Die Beschwerdeführer wenden sich vorliegendenfalls im verwaltungsgerichtlichen Verfahren nicht gegen die Richtigkeit der von der belangten Behörde vorgenommenen Aufhebung des Bescheides des Gemeindevorstandes der mitbeteiligten Marktgemeinde aus den im angefochtenen Bescheid genannten Gründen; sie bekämpfen den Bescheid der Aufsichtsbehörde lediglich mit der Begründung, die weiteren Ausführungen der belangten Behörde hinsichtlich der Berechnung der Höhe der Aufschließungsabgabe sowie hinsichtlich der Frage, ob für die Vorschreibung der Aufschließungsabgabe die Durchführung von Aufschließungsmaßnahmen auf der vor dem Bauplatz der Beschwerdeführer gelegenen Verkehrsfläche erforderlich seien, träfen nicht zu. Die Beschwerde richtet sich sohin nur gegen jenen Begründungsteil des angefochtenen Bescheides, der die Aufhebung nicht trägt und daher keine Bindungswirkung entfaltet. Daraus folgt, dass die Beschwerdeführer durch den angefochtenen Bescheid in ihren Rechten nicht verletzt werden konnten. Die Beschwerde war daher mangels Berechtigung zu ihrer Erhebung ohne weiteres Verfahren in nicht öffentlicher Sitzung mit Beschluss gemäß § 34 Abs. 1 VwGG zurückzuweisen (vgl. auch hiezu den bereits zitierten hg. Beschluss vom 22. November 1996).

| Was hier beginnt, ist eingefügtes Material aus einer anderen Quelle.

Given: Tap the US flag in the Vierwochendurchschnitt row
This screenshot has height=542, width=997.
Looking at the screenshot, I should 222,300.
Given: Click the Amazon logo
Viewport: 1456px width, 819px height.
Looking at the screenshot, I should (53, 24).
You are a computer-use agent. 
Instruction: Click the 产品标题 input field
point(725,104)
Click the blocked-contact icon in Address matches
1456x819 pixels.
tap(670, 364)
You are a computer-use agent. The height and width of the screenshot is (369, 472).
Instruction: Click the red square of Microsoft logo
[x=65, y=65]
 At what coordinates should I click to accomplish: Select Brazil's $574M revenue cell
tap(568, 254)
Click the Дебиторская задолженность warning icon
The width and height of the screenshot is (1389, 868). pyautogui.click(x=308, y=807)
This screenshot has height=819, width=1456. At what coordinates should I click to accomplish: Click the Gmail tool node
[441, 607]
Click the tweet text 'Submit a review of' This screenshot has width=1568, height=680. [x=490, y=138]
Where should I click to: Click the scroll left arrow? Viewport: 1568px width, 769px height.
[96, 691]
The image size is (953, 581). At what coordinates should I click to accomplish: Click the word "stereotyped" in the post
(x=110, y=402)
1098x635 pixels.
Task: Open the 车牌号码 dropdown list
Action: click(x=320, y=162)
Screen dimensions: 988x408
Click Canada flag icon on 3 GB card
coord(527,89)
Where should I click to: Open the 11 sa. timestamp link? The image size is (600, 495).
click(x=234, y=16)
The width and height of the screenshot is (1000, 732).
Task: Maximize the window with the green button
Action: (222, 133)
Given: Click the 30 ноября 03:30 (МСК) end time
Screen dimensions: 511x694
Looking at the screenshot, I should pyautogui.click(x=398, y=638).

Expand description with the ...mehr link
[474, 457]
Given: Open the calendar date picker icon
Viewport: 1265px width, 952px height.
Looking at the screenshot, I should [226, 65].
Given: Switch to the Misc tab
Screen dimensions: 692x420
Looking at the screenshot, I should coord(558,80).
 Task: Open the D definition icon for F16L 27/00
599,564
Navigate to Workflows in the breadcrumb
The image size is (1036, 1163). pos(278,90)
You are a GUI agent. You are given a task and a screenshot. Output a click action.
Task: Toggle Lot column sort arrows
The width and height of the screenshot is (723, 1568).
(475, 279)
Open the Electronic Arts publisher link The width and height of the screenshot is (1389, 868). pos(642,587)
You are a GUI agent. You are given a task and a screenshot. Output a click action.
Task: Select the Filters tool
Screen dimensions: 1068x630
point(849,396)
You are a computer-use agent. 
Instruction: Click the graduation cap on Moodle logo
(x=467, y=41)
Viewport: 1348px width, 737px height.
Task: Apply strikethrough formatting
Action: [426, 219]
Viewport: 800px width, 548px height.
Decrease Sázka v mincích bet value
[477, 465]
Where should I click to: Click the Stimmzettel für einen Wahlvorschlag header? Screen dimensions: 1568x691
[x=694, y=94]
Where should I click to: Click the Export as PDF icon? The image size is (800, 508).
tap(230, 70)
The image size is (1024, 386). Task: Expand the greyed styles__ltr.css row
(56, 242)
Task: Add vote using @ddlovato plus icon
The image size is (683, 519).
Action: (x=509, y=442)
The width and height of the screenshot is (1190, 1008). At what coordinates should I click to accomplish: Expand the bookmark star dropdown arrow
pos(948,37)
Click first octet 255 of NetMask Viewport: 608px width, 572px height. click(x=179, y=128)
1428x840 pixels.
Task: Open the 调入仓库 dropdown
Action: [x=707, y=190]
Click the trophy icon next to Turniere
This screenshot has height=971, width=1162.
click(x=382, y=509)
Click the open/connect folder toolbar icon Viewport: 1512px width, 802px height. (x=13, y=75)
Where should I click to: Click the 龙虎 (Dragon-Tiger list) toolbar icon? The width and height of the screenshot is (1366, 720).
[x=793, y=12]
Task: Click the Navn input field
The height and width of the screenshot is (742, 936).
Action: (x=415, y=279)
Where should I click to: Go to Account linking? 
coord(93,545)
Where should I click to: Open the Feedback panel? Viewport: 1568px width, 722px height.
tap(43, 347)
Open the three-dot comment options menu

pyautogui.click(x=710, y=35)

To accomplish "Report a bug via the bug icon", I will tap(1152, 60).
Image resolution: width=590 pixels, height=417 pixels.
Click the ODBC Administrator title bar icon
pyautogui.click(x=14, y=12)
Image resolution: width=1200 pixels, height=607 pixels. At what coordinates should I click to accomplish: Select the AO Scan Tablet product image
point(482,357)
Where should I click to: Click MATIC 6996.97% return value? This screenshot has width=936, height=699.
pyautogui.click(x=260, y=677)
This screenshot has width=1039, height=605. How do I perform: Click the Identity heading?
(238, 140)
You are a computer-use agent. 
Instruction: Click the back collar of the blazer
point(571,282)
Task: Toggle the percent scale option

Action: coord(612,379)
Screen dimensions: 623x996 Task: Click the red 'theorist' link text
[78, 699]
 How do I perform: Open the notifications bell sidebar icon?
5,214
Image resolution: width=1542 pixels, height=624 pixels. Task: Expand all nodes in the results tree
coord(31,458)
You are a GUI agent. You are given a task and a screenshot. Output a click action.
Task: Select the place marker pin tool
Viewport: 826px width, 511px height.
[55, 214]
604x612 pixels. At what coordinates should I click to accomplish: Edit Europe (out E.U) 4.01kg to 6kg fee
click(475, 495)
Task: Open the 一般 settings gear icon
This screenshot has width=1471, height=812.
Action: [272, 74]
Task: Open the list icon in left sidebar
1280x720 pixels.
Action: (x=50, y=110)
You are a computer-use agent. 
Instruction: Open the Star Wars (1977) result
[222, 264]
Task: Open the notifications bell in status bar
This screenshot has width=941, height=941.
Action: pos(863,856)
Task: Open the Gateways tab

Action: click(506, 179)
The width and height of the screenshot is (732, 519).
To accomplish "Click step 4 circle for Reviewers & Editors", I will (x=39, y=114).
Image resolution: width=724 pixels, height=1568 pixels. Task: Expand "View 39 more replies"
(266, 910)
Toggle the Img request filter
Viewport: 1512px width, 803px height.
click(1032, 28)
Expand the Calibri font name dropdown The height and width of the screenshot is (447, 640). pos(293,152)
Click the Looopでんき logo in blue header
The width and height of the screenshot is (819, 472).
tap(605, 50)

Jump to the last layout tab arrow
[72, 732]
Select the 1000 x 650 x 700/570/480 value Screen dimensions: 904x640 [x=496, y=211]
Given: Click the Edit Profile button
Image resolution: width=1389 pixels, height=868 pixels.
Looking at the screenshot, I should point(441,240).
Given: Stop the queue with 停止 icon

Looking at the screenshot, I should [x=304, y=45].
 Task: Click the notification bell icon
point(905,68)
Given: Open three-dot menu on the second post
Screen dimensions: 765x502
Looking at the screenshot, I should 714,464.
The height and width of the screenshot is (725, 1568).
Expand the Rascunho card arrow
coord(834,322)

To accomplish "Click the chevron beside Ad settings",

Die Kostenentscheidung gründet sich auf die §§ 47 ff, insbesondere auf § 51 VwGG in Verbindung mit der Verordnung BGBl. Nr. 416/1994.

Soweit Entscheidungen des Verwaltungsgerichtshofes zitiert wurden, die in der Amtlichen Sammlung der Erkenntnisse und Beschlüsse dieses Gerichtshofes nicht veröffentlicht sind, wird auf Art. 14 Abs. 4 und 7 der Geschäftsordnung des Verwaltungsgerichtshofes, BGBl. Nr. 45/1965, hingewiesen.